§ **出典抜粋**
++++++

【マンション管理規約の違約金に関する裁判例の判決文】
1 マンション管理規約に関する裁判例の判決文
2 東京高裁平成26年4月16日
3 東京地裁平成20年1月18日
1 マンション管理規約に関する裁判例の判決文
マンション管理規約で違約金を定めた条項の有効性に関する判断をした裁判例にはいろいろなものがあります。
詳しくはこちら|『弁護士費用加算条項』の有効性|東京高裁H26.4.16マンション管理規約で有効と認めた
前記の記事の中で紹介した裁判例の判決文の中の裁判所の判断の部分を,以下紹介(引用)します。
2 東京高裁平成26年4月16日
管理規約の中で,管理費を滞納した者が弁護士費用を負担するという条項を有効と判断した裁判例です。

++++++

§ **データセット抜粋**
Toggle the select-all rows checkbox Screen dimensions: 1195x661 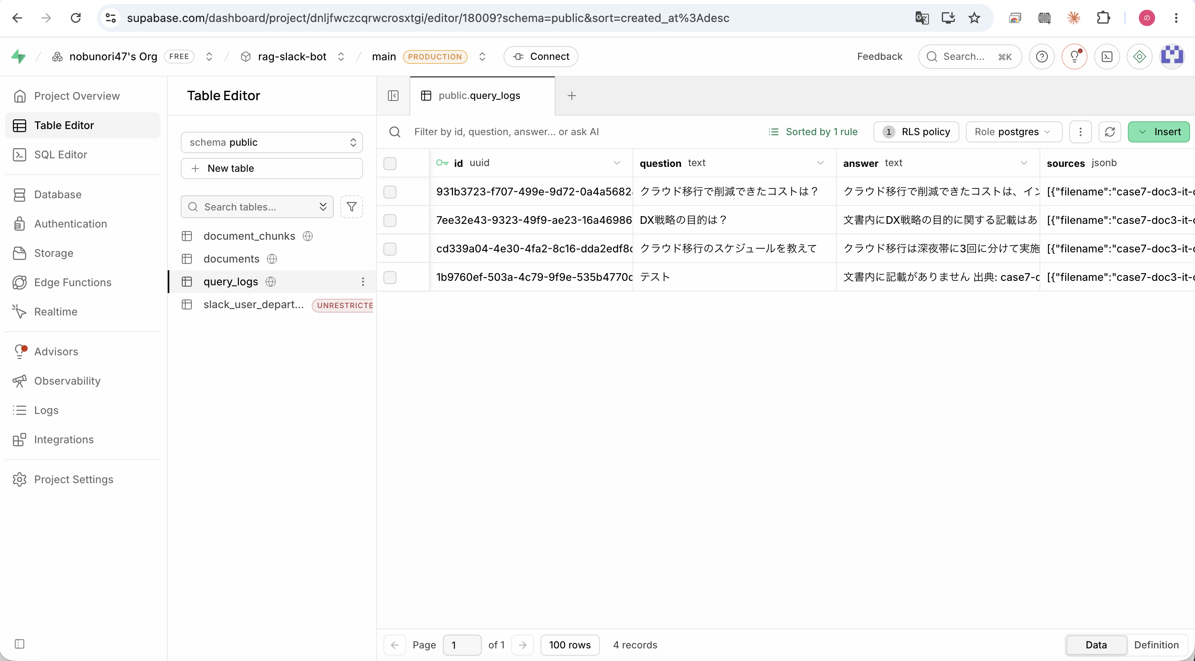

++++++

§ **短い課題 1**
出典抜粋の冒頭にある番号付き目次の見出しを、番号順にすべて挙げてください。
§ **短い課題 2**
出典抜粋について、次の問いにそれぞれ一行で答えてください。
(a) 前記の記事で紹介した裁判例の判決文のうち、以下で引用するとされているのはどの部分か。
(b) 東京高裁平成26年4月16日の裁判例が有効と判断したのは、管理規約のどのような条項か。
(c) 目次の3番目に挙げられている裁判例は何か。

§ **出力 1**
1 マンション管理規約に関する裁判例の判決文
2 東京高裁平成26年4月16日
3 東京地裁平成20年1月18日

§ **出力 2**
(a) 裁判所の判断の部分
(b) 管理費を滞納した者が弁護士費用を負担するという条項
(c) 東京地裁平成20年1月18日